65. In the face of these facts determined by the Commission, the State provided no information about any measure aimed at establishing the full truth, at determining who were the masterminds, or at applying the respective sanctions. For example, the alleged payment of US $10,000 to the material perpetrators the day after the murder was never investigated. On the contrary, in the face of this specific lead, the state used several arguments in its effort to justify the failure of the authorities to investigate and to shift that obligation to an alleged negligence on the part of private persons. The investigation technically continues to be “open,” which manifestly contradicts the thesis according to which “the material perpetrators and masterminds were one and the same” that the authorities consider to be definitively established based on the confessions of the convicts. In view of the foregoing, the Commission considers it apparent that such an investigation lacks any meaning and is irremediably doomed to failure. Consequently, the state has renounced its obligation to carry out a serious and definitive investigation into the murder of journalist Héctor Félix Miranda.

VI. CONCLUSIONS

66. The IACHR has no evidence that allows it to establish in this case the responsibility of the Mexican State for the violation of the rights to life, to personal security and to equality before the law. On the other hand, the IACHR concludes that the State has -to the detriment of Héctor Félix Miranda and that of every citizen -violated the right to freedom of expression guaranteed by Article 13 of the American Convention; and -to the detriment of members of his family -the rights to a fair trial and to the judicial protection set forth in Articles 8 and 25 of that international instrument, cited in relation to the general obligation to respect and guarantee the rights set forth in Article 1(1) thereof.

VII. RECOMMENDATIONS

67. Based on the analysis and conclusions in the present report, THE INTER-AMERICAN COMMISSION ON HUMAN RIGHTS REITERATES THE FOLLOWING RECOMMENDATIONS TO THE MEXICAN STATE:

A) To conduct a serious,exhaustive and impartial investigation to determine the punitive responsibility of all the perpetrators of Héctor Félix Miranda’s murder.

B) To conduct a serious, exhaustive and impartial investigation to determine whether there have been instances of concealment and crimes against the administration of justice that have impeded a complete investigation of the incidents which give rise to the present report; and, if so, that it apply such pertinent penal, administrative and/or disciplinary measures as may be pertinent.

C) To provide members of Héctor Félix Miranda’s family with adequate reparation and compensation for the human rights violations established in this document.

VIII. PUBLICATION

68. On February 25, 1999, the Commission sent Report No.5/99 -the text of which is above -to the Mexican State and to the petitioners, in keeping with Article 51(2) of the American Convention; and it set a deadline of one month for the state to comply with the foregoing recommendations.
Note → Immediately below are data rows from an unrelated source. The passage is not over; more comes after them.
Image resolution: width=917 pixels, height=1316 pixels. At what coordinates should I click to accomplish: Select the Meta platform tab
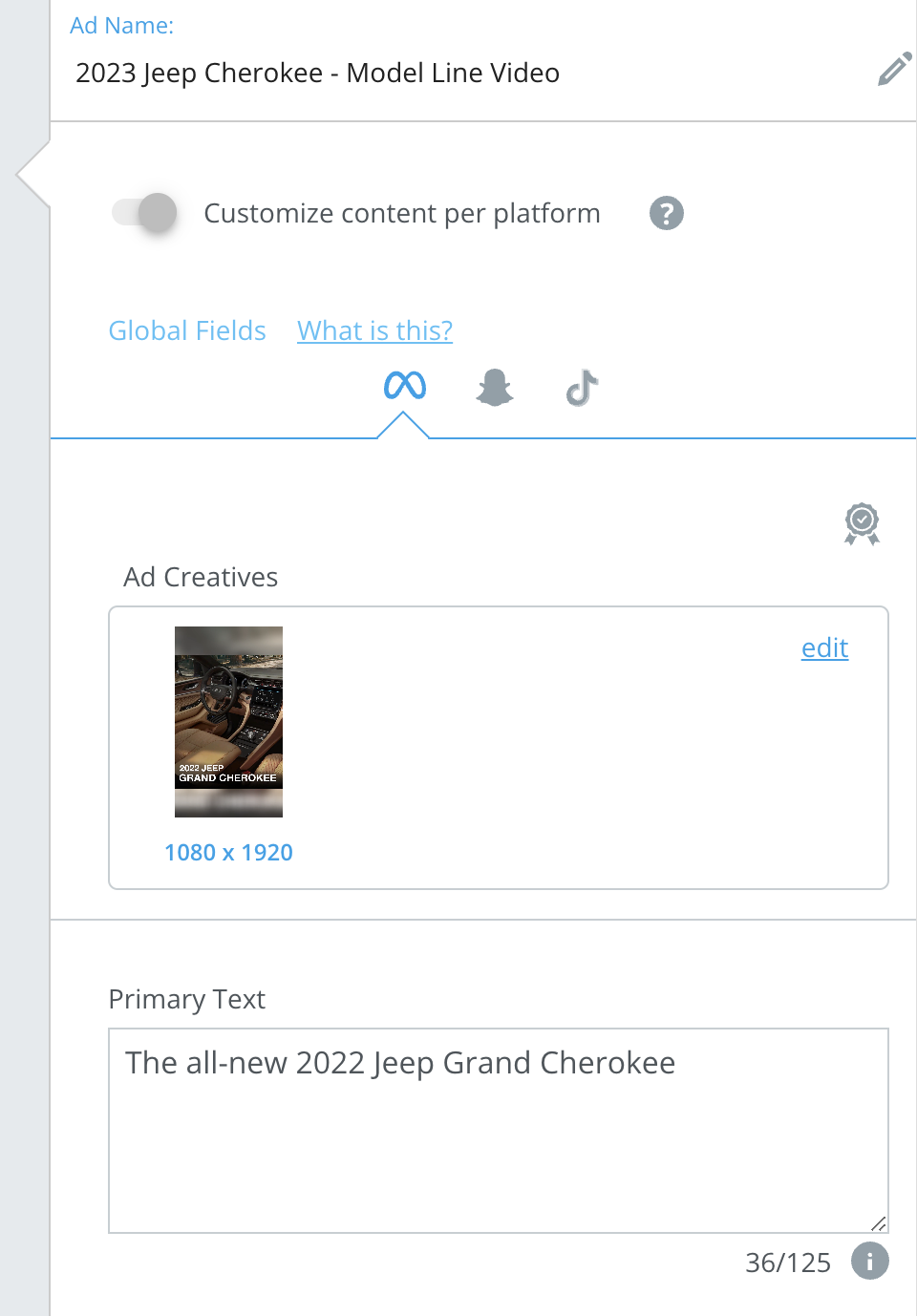(405, 386)
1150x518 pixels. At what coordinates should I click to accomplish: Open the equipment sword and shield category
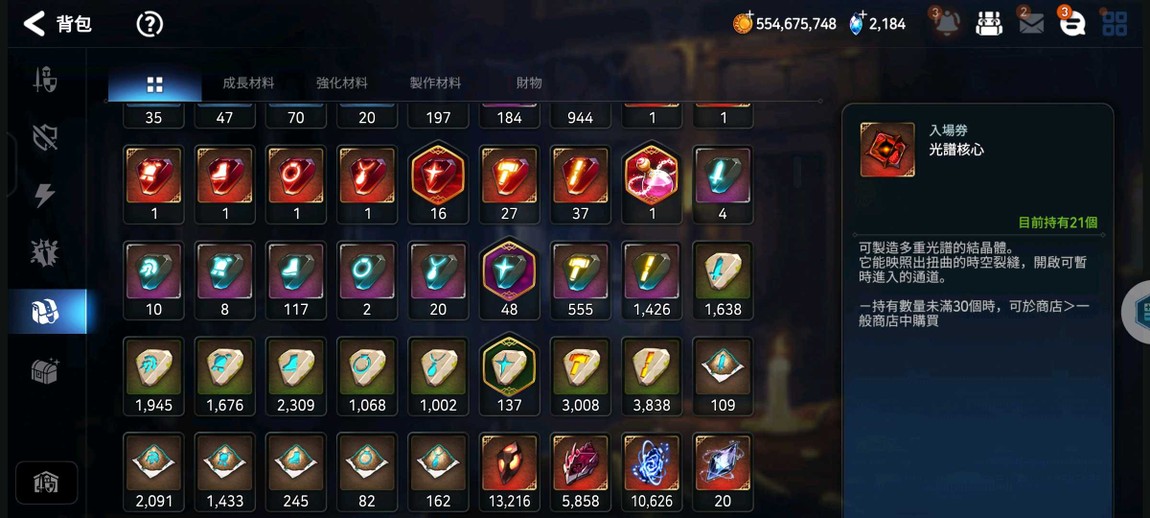coord(45,79)
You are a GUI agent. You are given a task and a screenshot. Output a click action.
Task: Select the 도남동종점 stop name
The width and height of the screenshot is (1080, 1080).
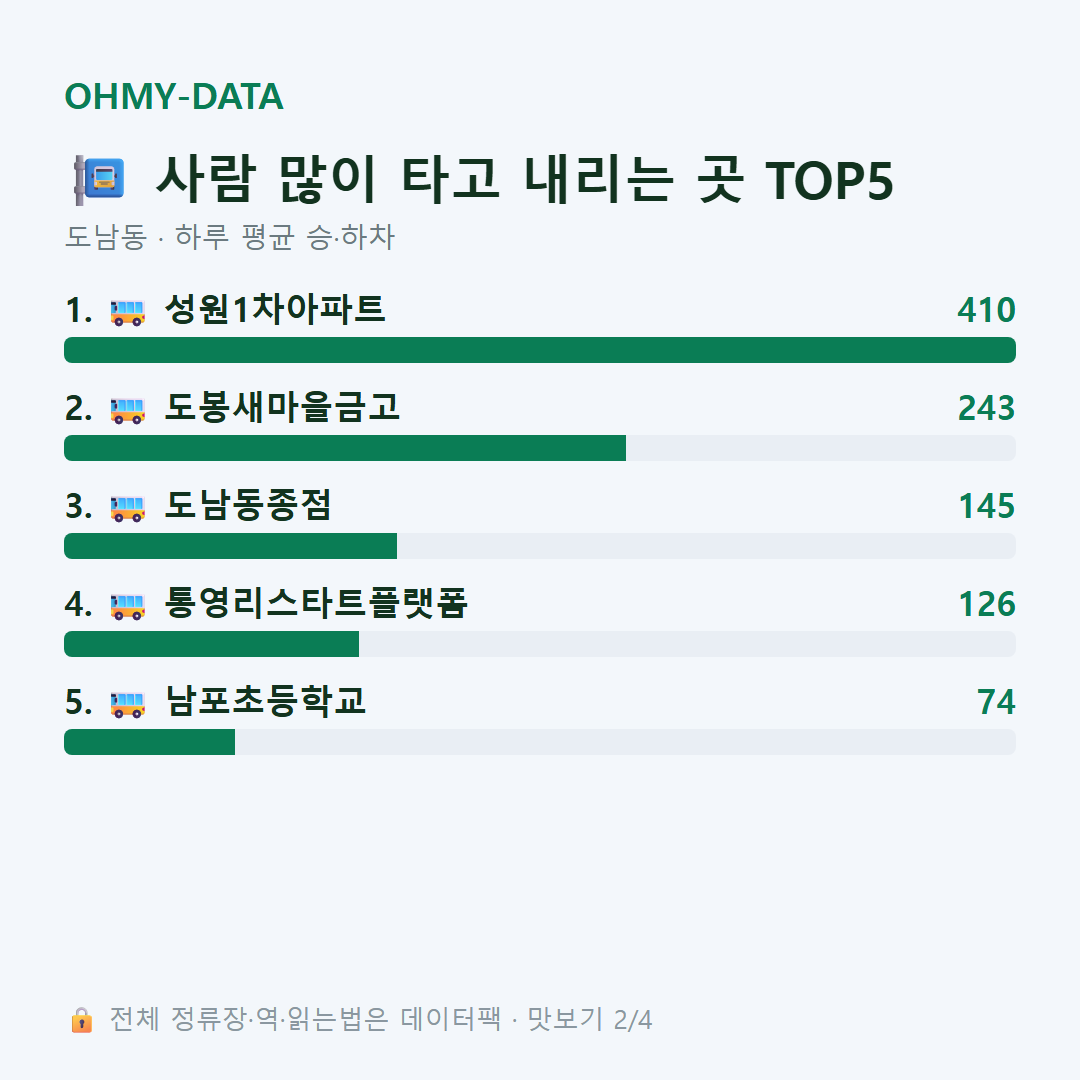click(248, 505)
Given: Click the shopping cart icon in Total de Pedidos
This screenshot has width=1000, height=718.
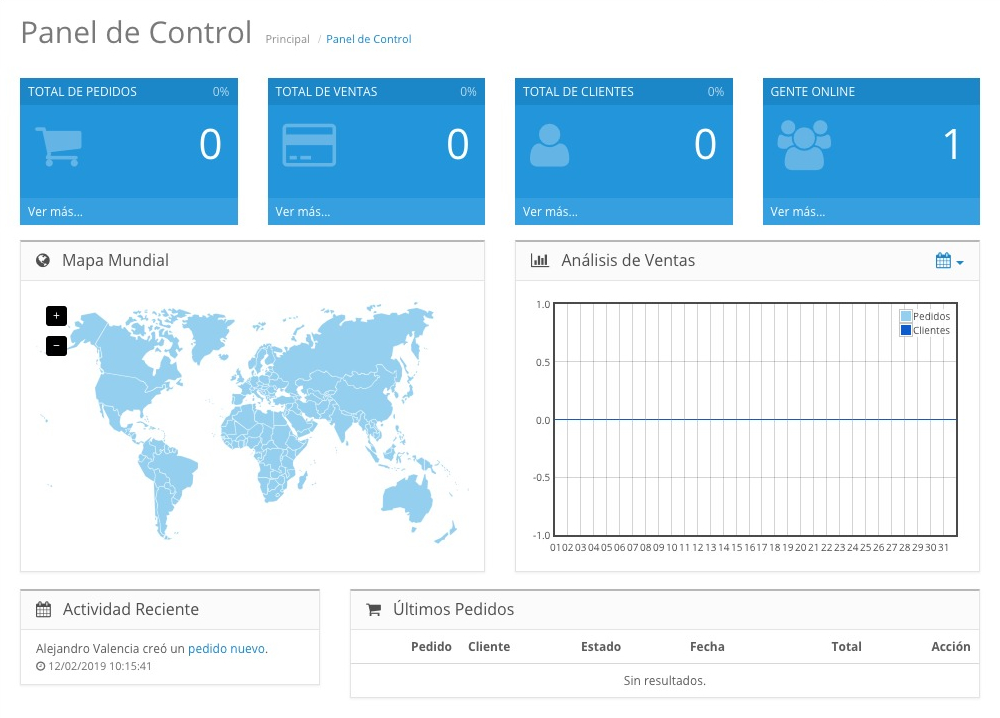Looking at the screenshot, I should (x=58, y=146).
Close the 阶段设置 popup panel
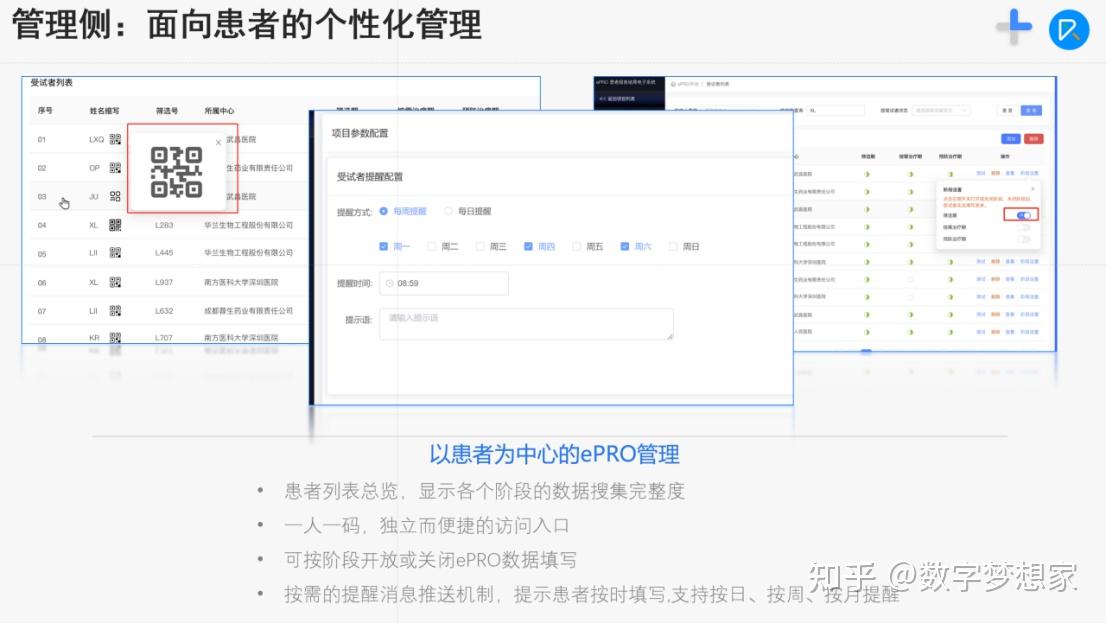 click(x=1033, y=189)
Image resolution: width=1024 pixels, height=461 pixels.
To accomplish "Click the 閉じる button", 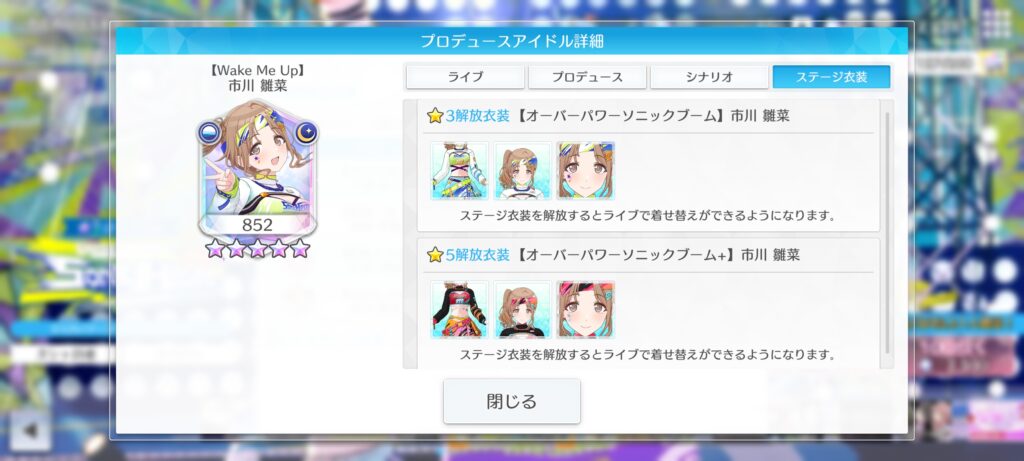I will point(511,401).

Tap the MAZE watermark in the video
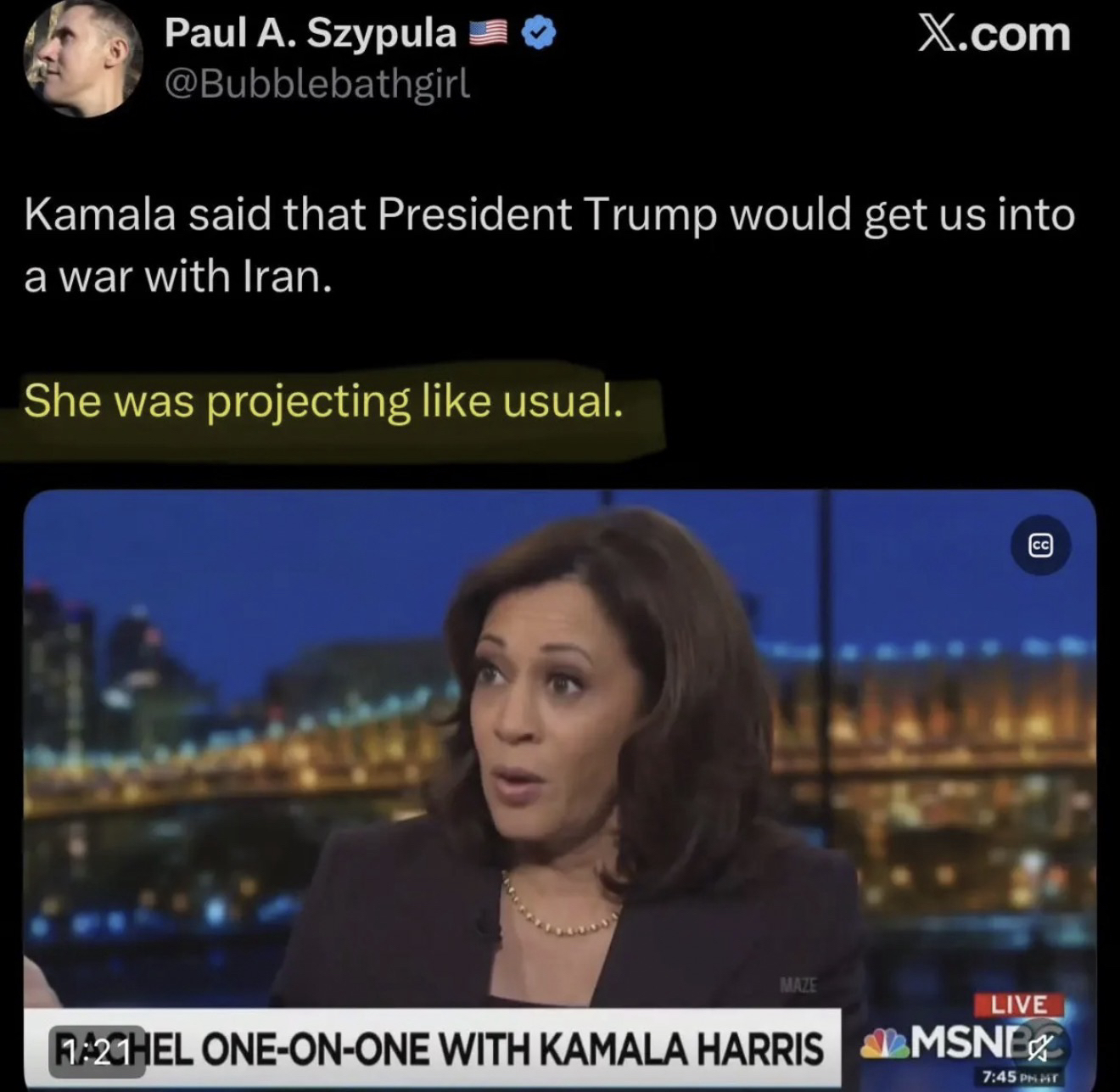pos(797,986)
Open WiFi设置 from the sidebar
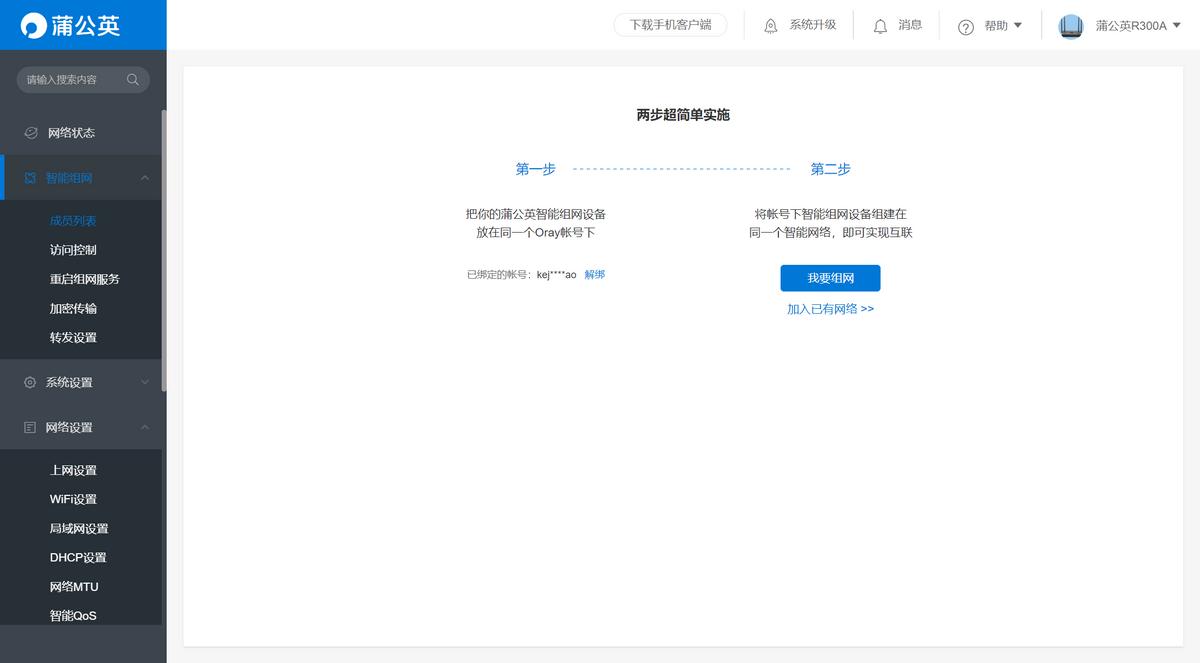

On March 26, 1999, the State sent a communication containing observations on admissibility, the weight of the evidence, and the violation of freedom of expression in this case. In accordance with Article 51(2), the Commission, in this phase of the process, shall confine itself to assessing the measures taken by the Mexican State to comply with the recommendations and to remedy the situation under review.

69. The communication of March 26, 1999, contains no concrete information on measures taken by the State to comply with the recommendations issued by the Commission in Report No.5/99.

70. Accordingly, and pursuant to Articles 51(3) of the American Convention and 48 of the Commission’s Regulations, the Commission decides: to reiterate the conclusions and recommendations contained in Chapters VI and VII above; to publish this report, and to include it in the Commission’s Annual Report to the General Assembly of the OAS. Pursuant to the provisions contained in the instruments governing its mandate, the IACHR will continue to evaluate the measures taken by the Mexican State with respect to those five recommendations, until the State has fully complied with them.